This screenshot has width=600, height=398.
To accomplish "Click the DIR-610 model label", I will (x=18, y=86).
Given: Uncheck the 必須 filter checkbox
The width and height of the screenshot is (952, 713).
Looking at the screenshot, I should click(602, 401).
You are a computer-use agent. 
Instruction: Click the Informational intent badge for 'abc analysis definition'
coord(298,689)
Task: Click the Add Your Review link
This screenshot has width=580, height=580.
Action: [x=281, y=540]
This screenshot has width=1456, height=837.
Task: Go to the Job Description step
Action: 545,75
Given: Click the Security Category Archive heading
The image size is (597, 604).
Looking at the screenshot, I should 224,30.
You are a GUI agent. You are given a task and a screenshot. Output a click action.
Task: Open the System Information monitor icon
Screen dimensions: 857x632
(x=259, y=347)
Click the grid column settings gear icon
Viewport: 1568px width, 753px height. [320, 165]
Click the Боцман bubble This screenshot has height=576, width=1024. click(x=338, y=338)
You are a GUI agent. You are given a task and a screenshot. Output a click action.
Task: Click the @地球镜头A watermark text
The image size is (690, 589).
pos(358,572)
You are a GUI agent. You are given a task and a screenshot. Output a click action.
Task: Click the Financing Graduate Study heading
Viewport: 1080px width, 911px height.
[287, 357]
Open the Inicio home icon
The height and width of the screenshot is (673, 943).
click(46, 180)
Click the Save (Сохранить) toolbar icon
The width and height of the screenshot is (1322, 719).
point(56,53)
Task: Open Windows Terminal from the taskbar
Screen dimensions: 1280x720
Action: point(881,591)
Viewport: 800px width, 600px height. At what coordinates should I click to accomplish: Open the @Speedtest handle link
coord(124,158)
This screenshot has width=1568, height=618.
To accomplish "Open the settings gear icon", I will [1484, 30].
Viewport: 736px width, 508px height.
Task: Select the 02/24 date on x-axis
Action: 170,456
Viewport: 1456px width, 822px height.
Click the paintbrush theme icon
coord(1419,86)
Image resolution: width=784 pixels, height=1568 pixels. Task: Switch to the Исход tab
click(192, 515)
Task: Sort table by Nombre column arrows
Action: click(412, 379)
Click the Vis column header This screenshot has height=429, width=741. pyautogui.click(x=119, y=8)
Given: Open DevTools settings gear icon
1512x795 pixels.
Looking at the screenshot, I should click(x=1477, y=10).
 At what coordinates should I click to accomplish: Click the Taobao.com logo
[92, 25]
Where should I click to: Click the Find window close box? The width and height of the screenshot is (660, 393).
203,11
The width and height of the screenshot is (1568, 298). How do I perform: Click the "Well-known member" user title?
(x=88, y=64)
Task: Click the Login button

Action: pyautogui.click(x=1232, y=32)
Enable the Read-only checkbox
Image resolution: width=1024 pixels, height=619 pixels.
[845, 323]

+--

# Problem:
Lines above that contain the string "heading" make up the answer.

# Answer box:
Given: Click the Security Category Archive heading
Task: Click the Financing Graduate Study heading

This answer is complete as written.